Todesurteil nach Anti-Mafia-Prozess in China vollstreckt
AFP VOM 7.7.2010 | Nachrichten - Nachrichten | 728 Aufrufe Mehr zum Thema:Mafia, Todesstrafe
Mann wegen Vergewaltigungen und Korruption verurteilt
In China ist der Hauptangeklagte eines großangelegten Anti-Mafia-Verfahrens, das landesweit für Aufsehen gesorgt hatte, hingerichtet worden. Die Todesstrafe gegen den 54-jährigen Wen Qiang, einen früheren hochrangigen Justizbeamten und Vize-Polizeichef der Millionenstadt Chongqing, sei am Mittwoch vollstreckt worden, meldete die Nachrichtenagentur Xinhua. Wen war im April unter anderem wegen Vergewaltigung und der Deckung von organisierter Kriminalität zum Tode verurteilt worden.
Im vergangenen Jahr waren die Behörden in einer großangelegten Aktion gegen das organisierte Verbrechen in Chongqing vorgegangen, einer Stadt mit mehr als 30 Millionen Einwohnern.
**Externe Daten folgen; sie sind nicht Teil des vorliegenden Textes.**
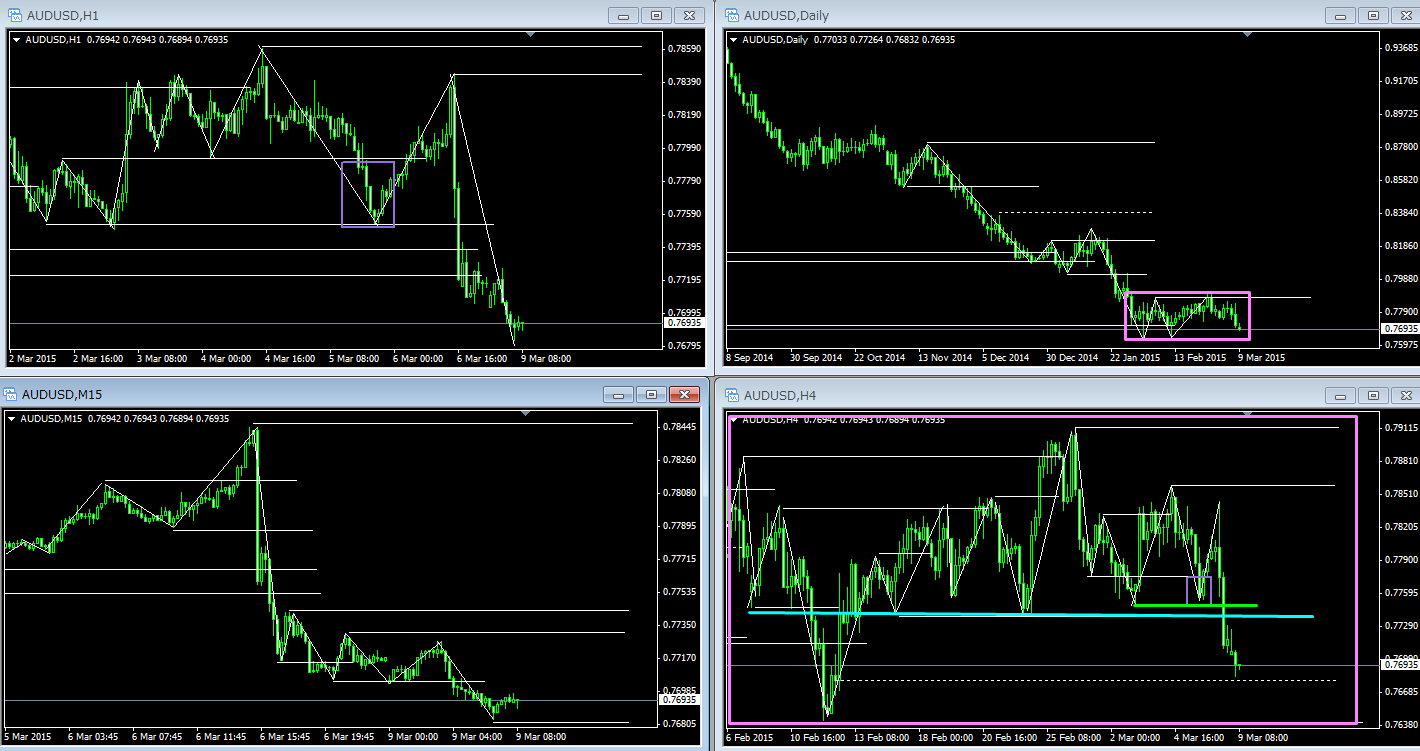Click the AUDUSD,Daily window title icon
Viewport: 1420px width, 751px height.
coord(732,15)
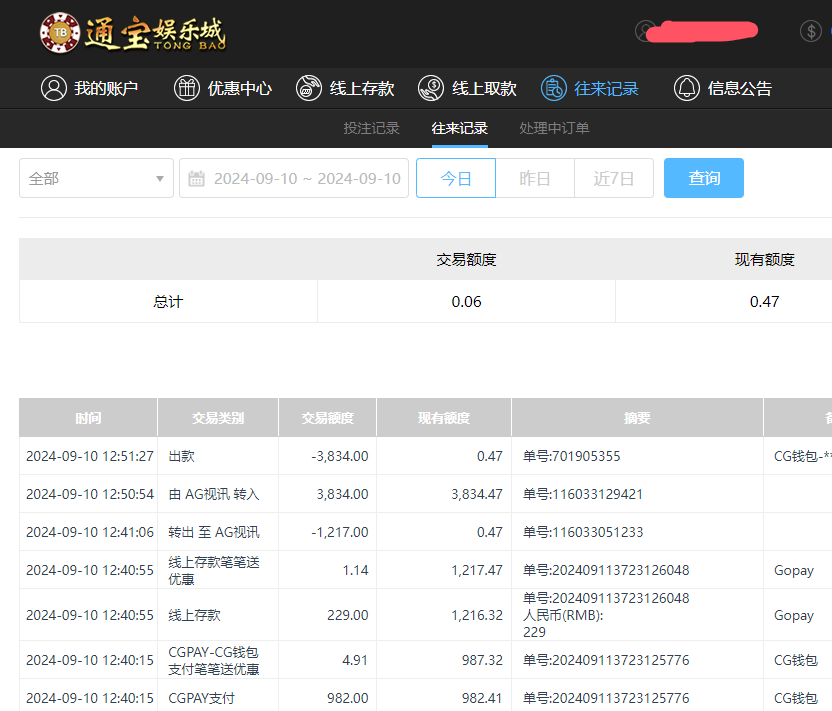Open the 全部 transaction type dropdown
Image resolution: width=832 pixels, height=711 pixels.
96,177
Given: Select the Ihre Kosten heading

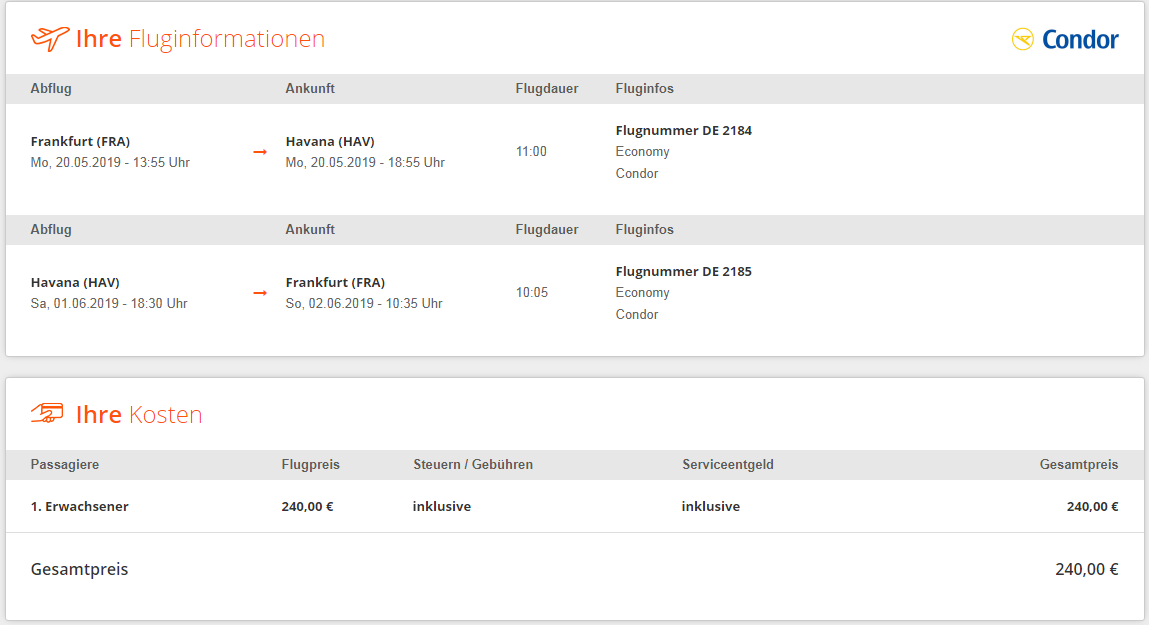Looking at the screenshot, I should click(138, 414).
Mehr als 3300 Menschen wurden festgenommen, hunderte wurden angeklagt. Mehrere Angeklagte sollen zum Tode verurteilt oder bereits hingerichtet worden sein. Die Prozesse hatten die Öffentlichkeit schockiert, weil sie die Straffreiheit von kriminellen Banden und die Korruption von Beamten aufdeckten.
Wen soll mehrere Frauen vergewaltigt und mehr als zwei Millionen Dollar (1,6 Millionen Euro) an Bestechungsgeldern angenommen haben. Er besaß Medienberichten zufolge mehrere Wohnungen und Häuser, zahlreiche Luxusautos, Antiquitäten und Kunstwerke. Vor Gericht bestritt er die Korruptionsvorwürfe.